И всё, что мчится по безднам эфира, И каждый луч, плотской и бесплотный,-Только твой отблеск, о солнце мира, И только сон, только сон мимолетный.

И этих грез в мировом дуновенье

Как дым несусь я и таю невольно,

И в этом прозренье, и в этом забвенье

Легко мне жить и дышать мне не больно»( 1882г.)

Среди исследователей нет единого мнения по поводу того, в какой мере стихотворение Фета, бесспорно важное для понимания его мировоззрения и поэтики, соответствует мысли предваряющего его эпиграфа, да и всей философии Шопенгауэра. Так, Д.Благой считает, что сходство между философией Шопенгауэра и данным стихотворением Фета носит частичный и поверхностный характер: Фет действительно говорит о «жизни- сне», но только «на первых планах своего стихотворения», в центре же его, по мнению исследователя, «отнюдь не шопенгауэровская нирвана -«абсолютное ничто», а некое "солнце мира... - неиссякаемый источник жизни и красоты».
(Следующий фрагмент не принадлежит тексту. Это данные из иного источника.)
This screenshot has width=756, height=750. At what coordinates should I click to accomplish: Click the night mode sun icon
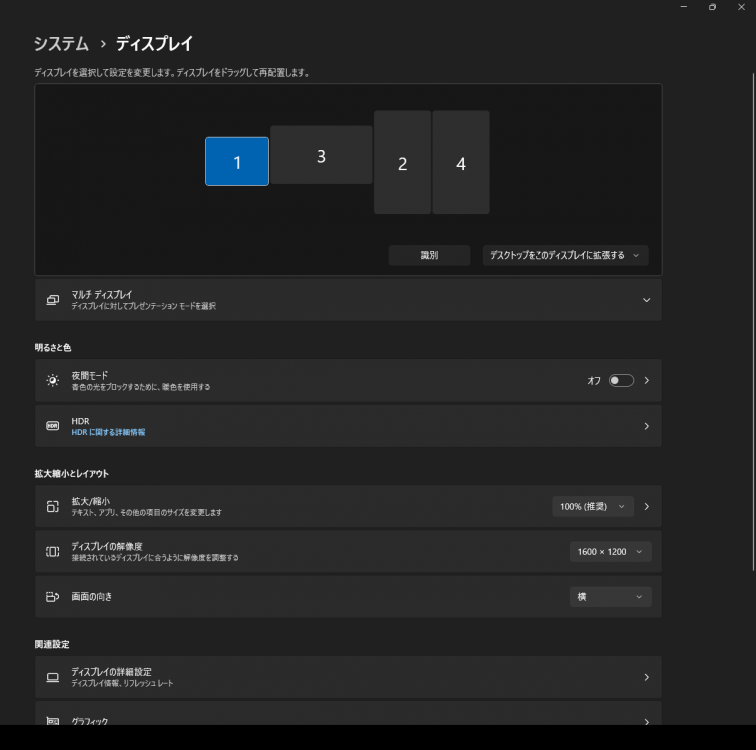[x=53, y=381]
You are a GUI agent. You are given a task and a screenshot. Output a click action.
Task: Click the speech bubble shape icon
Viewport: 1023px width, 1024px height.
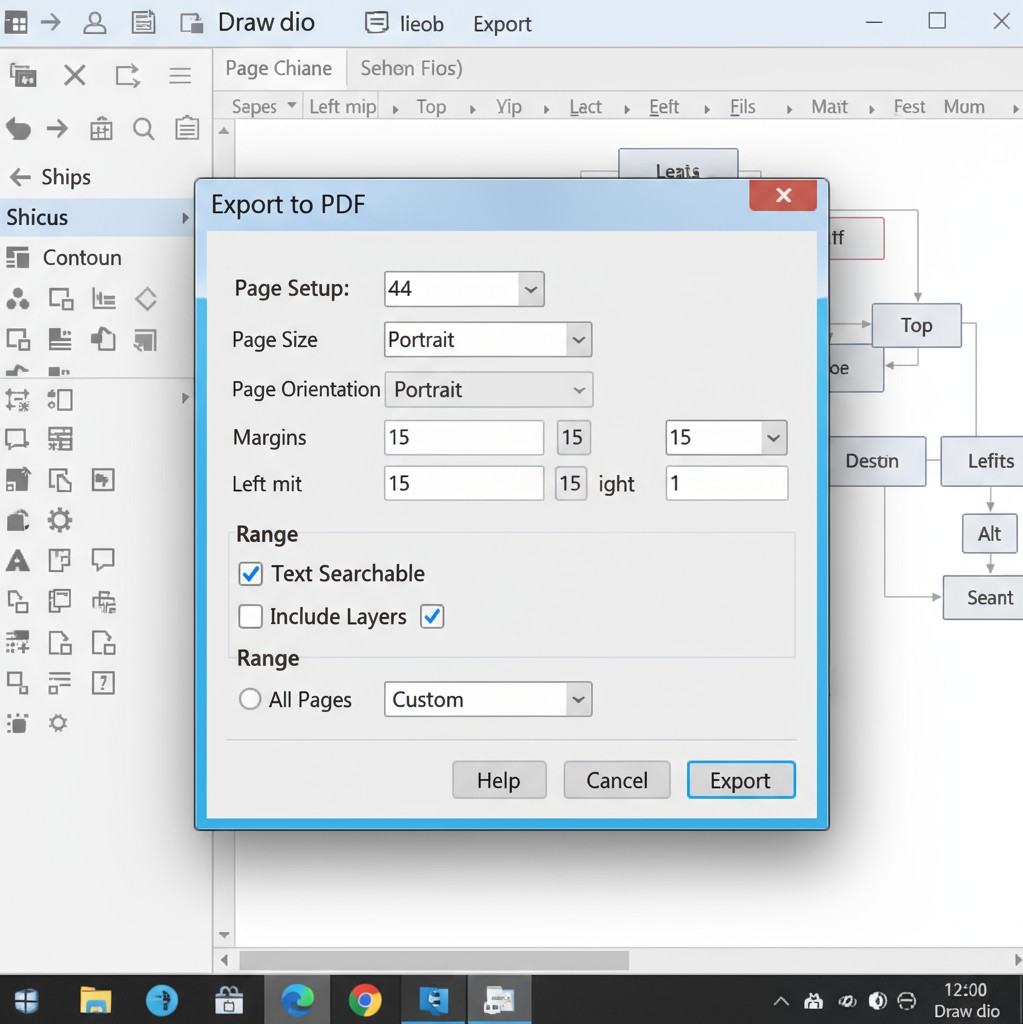pos(103,560)
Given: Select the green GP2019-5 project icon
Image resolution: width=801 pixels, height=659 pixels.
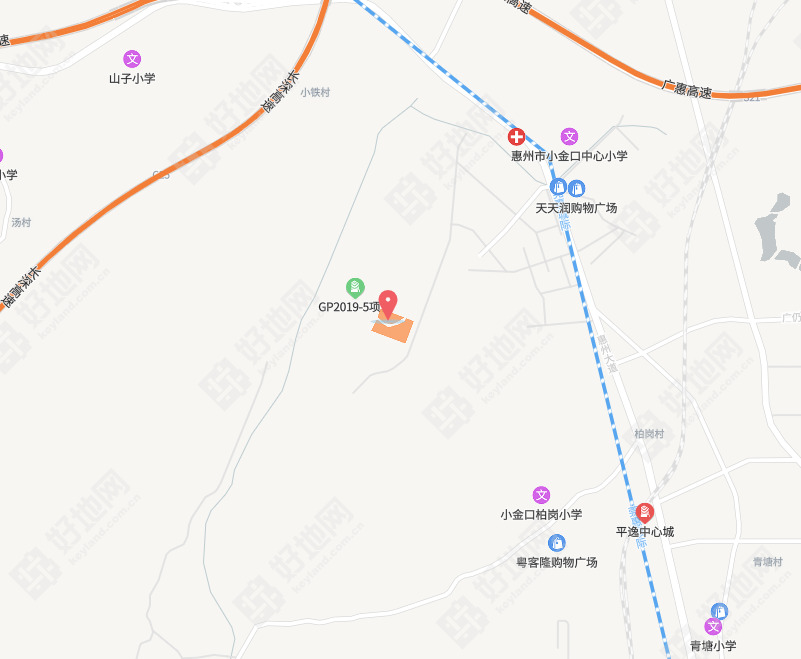Looking at the screenshot, I should coord(355,288).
Ещё более радикально разводит стихотворение Фета и философию Шопенгауэра В.Шеншина, по мнению которой, оно, по сравнению с другими философскими стихотворениями Фета, «ещё в большей степени противоречит философии Шопенгауэра. Вступительная его строка, несомненно, предполагает лишения и страдания, однако лирической темой стихотворения это чувство преодолевается и обращает нас к сущности бытия, к его доступным, радостным источникам». Иного мнения придерживается Г.Курляндская. обнаруживающая глубокую связь между стихотворением «Измучен жизнью» и идеями Шопенгауэра. Связь эта проявляется, полагает исследователь, как в отношении идеи «жизни- сна», так и в отношении образа «солнца мира», вводя которое Фет, основываясь на философии Шопенгауэра, преодолевает заключенное в последней противоречие между неразумной и вечной волей и ее разумным, но мимолетным продуктом. Фет реализует скрытый смысл шопенгауэровской философии, помещая в центр мира не шопенгауэровскаую волю, а платоновскую идею красоты.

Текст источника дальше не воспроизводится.